Olga: fornarina пишет: Но частью классической французской литературы эта серия не стала, а теперь и не станет по целому ряду причин. Просто такова реальность. Я тут наткнулась на публикацию на французском языке автора,к оторый пишет о женской сентиментальной литературе. Ну, думаю, сейчас про Голон уж начитаюсь, про кого как не про нее там писать! И что вы думаете, в достаточно длинной статье о ней всего один абзац вместе с Бенцони и еще каким-то неизвестным мне писателем. Сказано только про сексуальность героини (вероятно с точки зрения автора той статьи это и был вклад Голон в развитие французской сентиментальной литературы).

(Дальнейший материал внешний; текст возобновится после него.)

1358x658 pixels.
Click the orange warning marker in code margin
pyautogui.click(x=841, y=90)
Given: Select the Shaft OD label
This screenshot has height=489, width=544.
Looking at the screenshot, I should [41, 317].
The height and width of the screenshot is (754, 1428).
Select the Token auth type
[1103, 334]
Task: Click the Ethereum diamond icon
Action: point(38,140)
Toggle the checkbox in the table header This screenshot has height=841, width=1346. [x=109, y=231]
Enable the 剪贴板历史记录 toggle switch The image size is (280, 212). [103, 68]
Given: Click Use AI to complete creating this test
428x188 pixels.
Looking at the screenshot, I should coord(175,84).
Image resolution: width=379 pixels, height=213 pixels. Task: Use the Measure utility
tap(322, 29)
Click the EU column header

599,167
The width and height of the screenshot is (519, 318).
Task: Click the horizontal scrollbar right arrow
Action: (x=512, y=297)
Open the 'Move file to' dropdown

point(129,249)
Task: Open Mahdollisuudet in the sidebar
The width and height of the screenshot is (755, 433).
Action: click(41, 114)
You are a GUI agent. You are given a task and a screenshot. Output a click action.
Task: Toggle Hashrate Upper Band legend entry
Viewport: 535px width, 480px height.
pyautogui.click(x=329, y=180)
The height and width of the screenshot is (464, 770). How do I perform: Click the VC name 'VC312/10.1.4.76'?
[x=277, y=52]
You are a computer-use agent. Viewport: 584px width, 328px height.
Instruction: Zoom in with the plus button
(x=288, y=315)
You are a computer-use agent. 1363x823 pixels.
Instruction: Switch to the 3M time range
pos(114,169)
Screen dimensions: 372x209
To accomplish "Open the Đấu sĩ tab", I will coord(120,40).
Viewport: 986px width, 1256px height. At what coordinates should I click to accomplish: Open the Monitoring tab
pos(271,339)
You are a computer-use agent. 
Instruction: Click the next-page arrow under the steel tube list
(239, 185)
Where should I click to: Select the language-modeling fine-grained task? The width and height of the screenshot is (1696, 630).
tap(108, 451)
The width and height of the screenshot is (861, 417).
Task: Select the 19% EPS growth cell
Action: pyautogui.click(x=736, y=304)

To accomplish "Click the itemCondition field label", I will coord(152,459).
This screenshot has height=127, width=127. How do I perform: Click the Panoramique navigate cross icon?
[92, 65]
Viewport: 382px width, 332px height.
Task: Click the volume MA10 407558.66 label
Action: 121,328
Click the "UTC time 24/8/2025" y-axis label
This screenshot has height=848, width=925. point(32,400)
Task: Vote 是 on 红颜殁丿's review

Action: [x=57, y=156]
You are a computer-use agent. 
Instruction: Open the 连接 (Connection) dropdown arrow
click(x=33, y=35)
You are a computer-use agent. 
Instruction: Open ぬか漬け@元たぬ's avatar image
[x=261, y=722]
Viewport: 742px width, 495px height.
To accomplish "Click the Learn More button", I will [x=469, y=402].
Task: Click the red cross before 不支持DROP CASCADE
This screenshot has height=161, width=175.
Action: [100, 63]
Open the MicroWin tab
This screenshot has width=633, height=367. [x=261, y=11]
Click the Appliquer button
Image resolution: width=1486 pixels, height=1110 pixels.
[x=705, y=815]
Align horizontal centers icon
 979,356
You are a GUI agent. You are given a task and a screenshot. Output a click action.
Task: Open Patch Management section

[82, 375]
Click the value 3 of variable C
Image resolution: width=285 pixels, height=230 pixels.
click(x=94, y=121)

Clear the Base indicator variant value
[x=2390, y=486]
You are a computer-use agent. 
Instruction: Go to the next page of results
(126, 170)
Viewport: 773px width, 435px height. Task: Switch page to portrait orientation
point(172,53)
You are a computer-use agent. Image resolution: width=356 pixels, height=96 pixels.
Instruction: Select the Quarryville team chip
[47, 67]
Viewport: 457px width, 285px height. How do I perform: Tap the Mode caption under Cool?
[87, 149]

Olga: Daria пишет: У Голон же получилась парочка литературных идолов, которые сегодя на пъедестале, а завтра никому не нужны. Размышляя над этим все больше прихожу к выводу, что если в Анжелике еще присутствует какая-то самобытность, то де Пейрак в основном искусственно сделанный персонаж, собранный как пазл, как в одной песенке пелось, чтоб не пил, не курил и цветы всегда дарил… Daria пишет: Вполне возможно. 🙂 «Анжелика» будет представлять интерес для узких специалистов, как одно из культурных явлений 20 века, как Стефани Мейер с ее вампирами — 21-ого. На сегодняшний момент студенты могут учиться на новом издании как не надо издавать художественную литературу. В зоне особого внимания именно издательские элементы — предисловия, примечания, аннотации.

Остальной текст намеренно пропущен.